Одежду свою я оставил на стуле, как если бы я, собираясь застрелиться, разделся. Затем, надев на себя одежду стпряпчего, запер дверь на ключ и
– С чем я вас и поздравляю, мсье, – сказал Лоредан. – Но из вашего рассказа я не смог понять ни того, что стало с завещанием маркиза, ни каким образом вы сможете вернуть мне те пятьсот франков, которые мы зря отдали мсье Жакалю для того, чтобы вас похоронить.
– Не спешите, дорогой кузен, – продолжал Сальватор. – Черт возьми! Вы считаете, что я так глуп, что открываю вам тайну моей жизни, не будучи уверенным в вашем молчании?
– В таком случае вы, вероятно, рассчитываете держать меня в неволе сами или с помощью ваших людей до наступления судного дня?
– О, господин граф, тут вы здорово ошибаетесь, поскольку такого намерения у меня и в помине нет. Завтра в пять часов утра вы будете на свободе.
– Но вы ведь знаете, что я сказал вашим приспешникам: не пройдет и часа после того, как я получу свободу, и полиция вас арестует.

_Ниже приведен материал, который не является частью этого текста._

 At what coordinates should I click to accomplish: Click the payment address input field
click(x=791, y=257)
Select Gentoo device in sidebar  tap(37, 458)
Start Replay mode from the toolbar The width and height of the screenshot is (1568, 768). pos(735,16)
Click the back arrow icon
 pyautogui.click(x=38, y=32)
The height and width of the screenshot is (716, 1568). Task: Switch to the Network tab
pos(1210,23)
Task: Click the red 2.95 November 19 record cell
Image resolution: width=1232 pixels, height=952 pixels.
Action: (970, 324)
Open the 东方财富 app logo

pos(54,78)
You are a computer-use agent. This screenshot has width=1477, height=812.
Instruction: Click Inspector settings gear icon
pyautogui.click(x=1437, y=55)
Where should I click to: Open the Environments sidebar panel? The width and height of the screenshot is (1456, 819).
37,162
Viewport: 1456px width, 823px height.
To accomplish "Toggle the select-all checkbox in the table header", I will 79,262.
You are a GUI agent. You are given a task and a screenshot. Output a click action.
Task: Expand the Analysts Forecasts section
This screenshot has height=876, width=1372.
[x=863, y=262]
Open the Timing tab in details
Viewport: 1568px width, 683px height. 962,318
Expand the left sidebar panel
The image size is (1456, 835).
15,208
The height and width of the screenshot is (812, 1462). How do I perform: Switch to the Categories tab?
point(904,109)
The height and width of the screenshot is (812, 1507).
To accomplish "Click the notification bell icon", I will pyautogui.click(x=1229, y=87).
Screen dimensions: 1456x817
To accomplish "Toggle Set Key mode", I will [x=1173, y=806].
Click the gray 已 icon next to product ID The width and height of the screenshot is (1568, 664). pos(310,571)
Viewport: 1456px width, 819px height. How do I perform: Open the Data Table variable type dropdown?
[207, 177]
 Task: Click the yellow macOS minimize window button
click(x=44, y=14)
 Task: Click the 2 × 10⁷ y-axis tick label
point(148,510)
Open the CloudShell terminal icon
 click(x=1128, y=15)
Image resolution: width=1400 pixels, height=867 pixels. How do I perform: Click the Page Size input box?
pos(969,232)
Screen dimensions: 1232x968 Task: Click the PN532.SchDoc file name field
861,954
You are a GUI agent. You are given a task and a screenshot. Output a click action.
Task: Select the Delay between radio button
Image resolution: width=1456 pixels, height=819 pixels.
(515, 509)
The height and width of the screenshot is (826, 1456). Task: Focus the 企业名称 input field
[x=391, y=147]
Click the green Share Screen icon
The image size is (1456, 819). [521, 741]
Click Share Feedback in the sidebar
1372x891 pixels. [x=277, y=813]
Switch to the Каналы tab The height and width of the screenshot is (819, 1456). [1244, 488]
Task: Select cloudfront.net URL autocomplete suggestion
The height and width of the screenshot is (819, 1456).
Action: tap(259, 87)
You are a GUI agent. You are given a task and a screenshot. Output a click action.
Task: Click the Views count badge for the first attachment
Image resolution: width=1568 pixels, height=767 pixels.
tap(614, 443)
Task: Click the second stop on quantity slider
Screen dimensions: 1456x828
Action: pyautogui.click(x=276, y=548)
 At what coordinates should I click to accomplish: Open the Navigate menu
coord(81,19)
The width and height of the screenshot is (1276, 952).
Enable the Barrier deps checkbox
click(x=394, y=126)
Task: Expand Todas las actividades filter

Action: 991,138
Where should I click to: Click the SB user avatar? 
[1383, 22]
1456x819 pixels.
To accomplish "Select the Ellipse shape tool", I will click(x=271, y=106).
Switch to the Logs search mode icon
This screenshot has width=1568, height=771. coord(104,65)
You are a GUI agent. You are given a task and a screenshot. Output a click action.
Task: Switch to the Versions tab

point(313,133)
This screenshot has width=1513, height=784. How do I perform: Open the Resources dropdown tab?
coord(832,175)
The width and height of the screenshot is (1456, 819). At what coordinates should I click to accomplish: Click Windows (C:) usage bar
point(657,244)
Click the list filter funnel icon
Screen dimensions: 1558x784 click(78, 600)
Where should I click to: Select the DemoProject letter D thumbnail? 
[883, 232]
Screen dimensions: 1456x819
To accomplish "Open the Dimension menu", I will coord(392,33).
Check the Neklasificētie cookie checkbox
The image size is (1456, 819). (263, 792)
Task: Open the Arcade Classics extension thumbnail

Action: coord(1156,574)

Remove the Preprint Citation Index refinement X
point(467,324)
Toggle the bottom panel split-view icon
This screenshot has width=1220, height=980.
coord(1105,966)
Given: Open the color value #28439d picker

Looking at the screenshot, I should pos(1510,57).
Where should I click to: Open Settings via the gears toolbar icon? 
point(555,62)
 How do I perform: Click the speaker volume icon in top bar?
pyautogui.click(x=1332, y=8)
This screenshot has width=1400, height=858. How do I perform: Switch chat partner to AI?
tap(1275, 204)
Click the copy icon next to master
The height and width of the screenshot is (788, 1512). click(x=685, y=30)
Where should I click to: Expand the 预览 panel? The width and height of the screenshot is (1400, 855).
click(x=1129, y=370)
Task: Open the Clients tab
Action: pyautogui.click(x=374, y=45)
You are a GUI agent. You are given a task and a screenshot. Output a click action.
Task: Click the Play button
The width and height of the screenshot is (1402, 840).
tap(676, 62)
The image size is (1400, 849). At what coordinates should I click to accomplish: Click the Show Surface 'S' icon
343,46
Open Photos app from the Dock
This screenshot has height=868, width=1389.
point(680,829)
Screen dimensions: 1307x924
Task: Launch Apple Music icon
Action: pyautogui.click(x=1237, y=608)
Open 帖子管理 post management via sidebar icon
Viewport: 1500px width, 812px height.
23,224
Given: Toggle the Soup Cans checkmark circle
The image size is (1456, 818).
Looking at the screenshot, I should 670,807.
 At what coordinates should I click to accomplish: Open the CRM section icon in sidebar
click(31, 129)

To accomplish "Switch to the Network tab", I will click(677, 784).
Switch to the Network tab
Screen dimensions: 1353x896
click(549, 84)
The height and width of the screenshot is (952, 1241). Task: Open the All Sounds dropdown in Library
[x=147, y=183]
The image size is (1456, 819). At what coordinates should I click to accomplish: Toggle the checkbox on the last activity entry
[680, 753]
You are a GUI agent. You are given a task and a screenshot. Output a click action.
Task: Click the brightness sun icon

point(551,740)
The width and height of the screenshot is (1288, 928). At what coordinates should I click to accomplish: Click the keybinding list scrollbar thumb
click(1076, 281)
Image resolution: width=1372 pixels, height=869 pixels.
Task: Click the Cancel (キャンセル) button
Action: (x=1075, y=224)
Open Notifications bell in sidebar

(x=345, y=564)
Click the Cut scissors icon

– Слышал. И это едва для вас не закончилось трагически! Не окажись я в нужный момент перед дверью, могло случиться так, что вы никого бы в жизни уже не смогли ни выдать, ни добиться ареста. Кроме того, дорогой кузен, это очень плохое ремесло. А посему смею вас уверить в том, что вы сначала хорошенько подумаете, а подумав, решите, что лучше оставить беднягу Сальватора в покое у его межевого столба на улице О-Фер для того, чтобы и он не трогал вас в вашем особняке на улице Бак.
– А не скажете ли вы мне, коль уж вы столь откровенны, дорогой мсье Сальватор, каким образом вы сможете меня потревожить в моем особняке?
– Скажу. Поскольку это – самая интересная часть моего повествования, я оставил ее на закуску.
– Слушаю вас.
– Да, на сей раз я уверен в том, что слушать меня вы будете очень внимательно! Начнем с морали. Я заметил, дорогой кузен, что когда человек творит добрые дела, это приносит ему счастье.
– Что вы хотите сказать этой банальной фразой?
– Банальность, мораль… Сейчас сами все поймете. Итак, дорогой кузен, вчера я принял решение сделать доброе дело, поскольку задумал похитить Мину, что и удалось, к моей большой радости.
На губах Вальженеза появилась улыбка, говорящая о непримиримой ненависти и жажде отмщения.
– Итак, – продолжал Сальватор, – вчера, направляясь на почтовую станцию для того, чтобы заказать лошадей для уехавших дорогих мне детей, я прошел мимо лавки по распродаже с торгов старых вещей, что на улице Постящихся, кажется. И увидел, что во дворе лавки разгружали мебель, которая предназначалась к продаже с аукциона…
– Что за ерунду вы мне рассказываете, мсье Сальватор, – сказал Лоредан. – Какое мне дело до старой мебели, которую разгружали на улице Постящихся?
– Имей вы терпение подождать еще полминуты, дорогой кузен, я уверен, что вы не стали бы говорить мне гадости и почувствовали бы, как в душе вашей зарождается интерес.
– Ну, валяйте! – сказал Лоредан, небрежно закидывая ногу на ногу.
– Так вот: при виде одной вещи, я едва не вскрикнул от удивления… Вы не догадываетесь, что я увидел в куче этого хлама?